Globalny rynek nieruchomości jest wart niemal ćwierć biliona dolarów. To prawie dwa razy więcej niż wartość całego sektora bankowego. Dlatego zaskakujące jest, że o wiele częściej słychać o nowych technologiach w sektorze finansowym, czyli tzw. FinTech, niż o innowacjach w branży nieruchomości – mówi Maciej Markowski, partner Cushman & Wakefield, dyrektor odpowiedzialny za workplace strategy (opracowywanie strategii środowiska pracy) na Europę Środkowo-Wschodnią w dziale globalnej obsługi najemców. Jednak jego zdaniem sytuacja dynamicznie się zmienia, a PropTech przyciąga coraz większą uwagę mediów i inwestorów na całym świecie. Również w Polsce mamy do czynienia z prężnym rozwojem tego segmentu usług.

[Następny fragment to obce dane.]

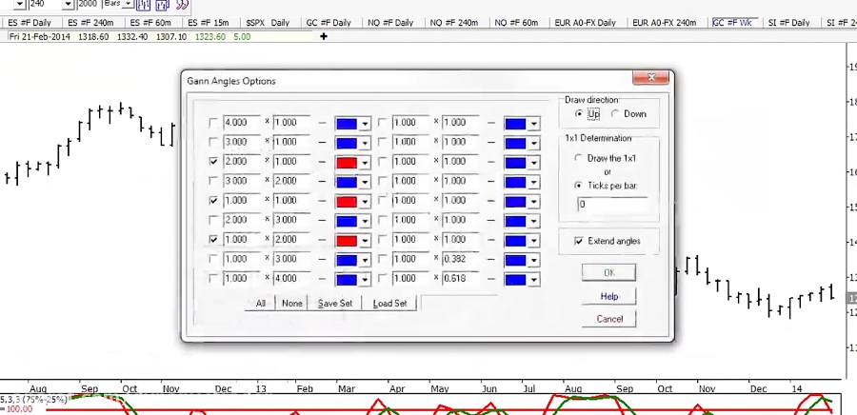Click the pink double-arrow icon in toolbar

pyautogui.click(x=181, y=5)
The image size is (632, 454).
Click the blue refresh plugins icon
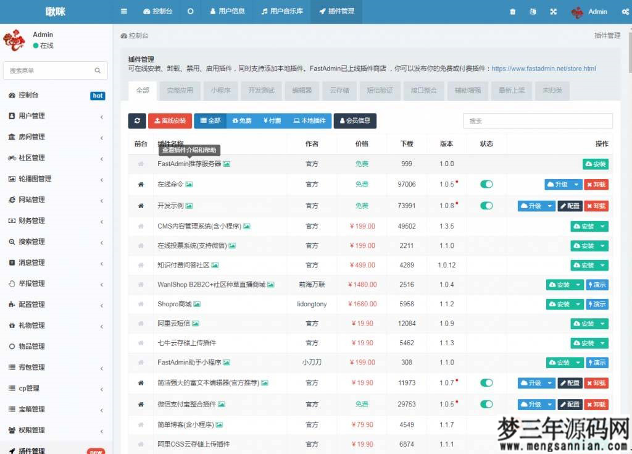coord(136,120)
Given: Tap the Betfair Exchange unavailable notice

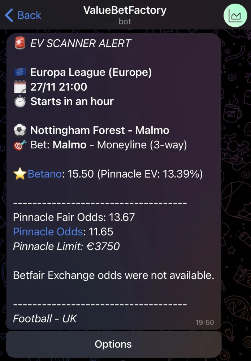Looking at the screenshot, I should click(113, 275).
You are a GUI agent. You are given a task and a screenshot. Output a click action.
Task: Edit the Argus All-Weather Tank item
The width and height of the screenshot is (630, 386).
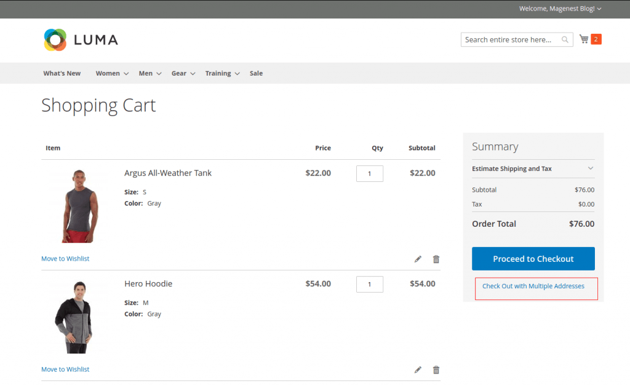[x=418, y=259]

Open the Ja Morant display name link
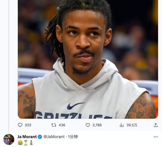coord(27,137)
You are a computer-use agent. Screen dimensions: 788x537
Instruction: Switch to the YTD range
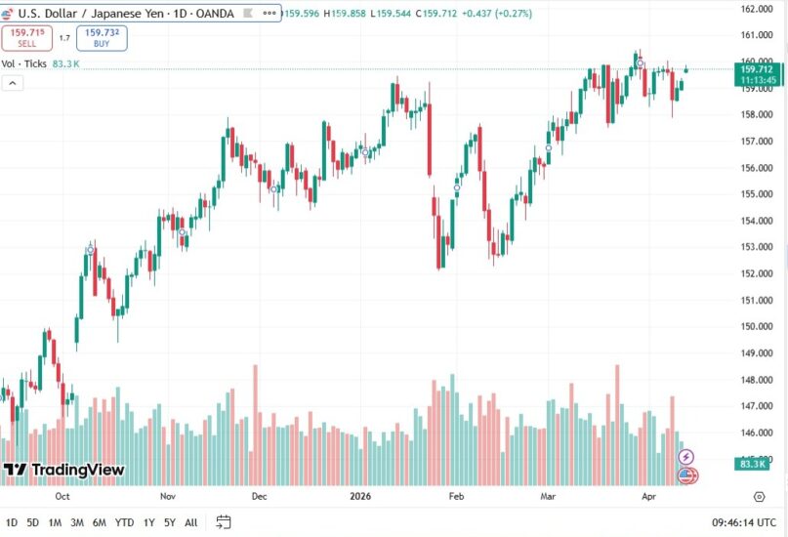point(124,522)
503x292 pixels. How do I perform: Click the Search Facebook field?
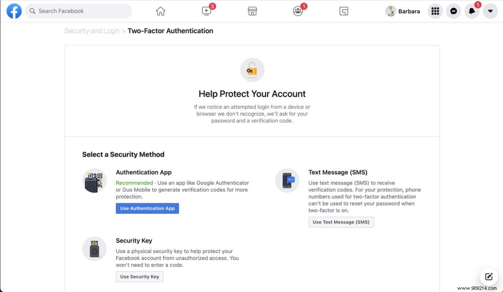click(x=78, y=11)
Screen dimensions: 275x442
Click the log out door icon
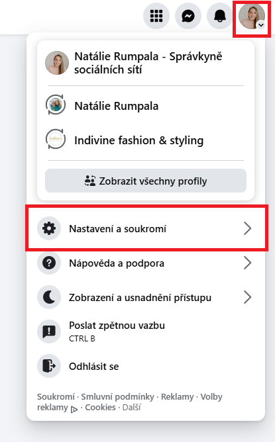click(49, 366)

Dodaje, że firmy działające na rynku nieruchomości kupują gotowe rozwiązania, ale także tworzą spółki i wspólnie z młodymi startupami z branży PropTech rozwijają nowe produkty oraz narzędzia.
Błyskawiczne zmiany
Eksperci Cushman & Wakefield wskazują, że PropTech jest jednym z najszybciej rozwijających się sektorów w branży nieruchomości komercyjnych. – To, że dziś aplikacja w smartfonie umożliwia nam wejście do biura, rezerwację sali konferencyjnej czy sterowanie jej oświetleniem, jeszcze kilka lat temu wydawało się rewolucyjne. Dziś to już standard, a ludzie oczekują kolejnych udogodnień, które pozwolą im pracować w komfortowych warunkach – mówi Markowski. – Szybko zmieniające się potrzeby nowoczesnych najemców i ich charakterystyka, w tym m.in. rosnąca liczba startupów, powodują, że stoimy u progu nowego etapu rozwoju technologii na rynku powierzchni biurowych. To, co obecnie wydaje nam się rewolucją, już za dwa–trzy lata może stać się standardem w wielu biurach – dodaje.
Praktyczny przykład zastosowania rozwiązań z obszaru PropTech? Cushman & Wakefield przeprowadził za pomocą sensorów iNotify analizę wykorzystania powierzchni w swoim warszawskim biurze.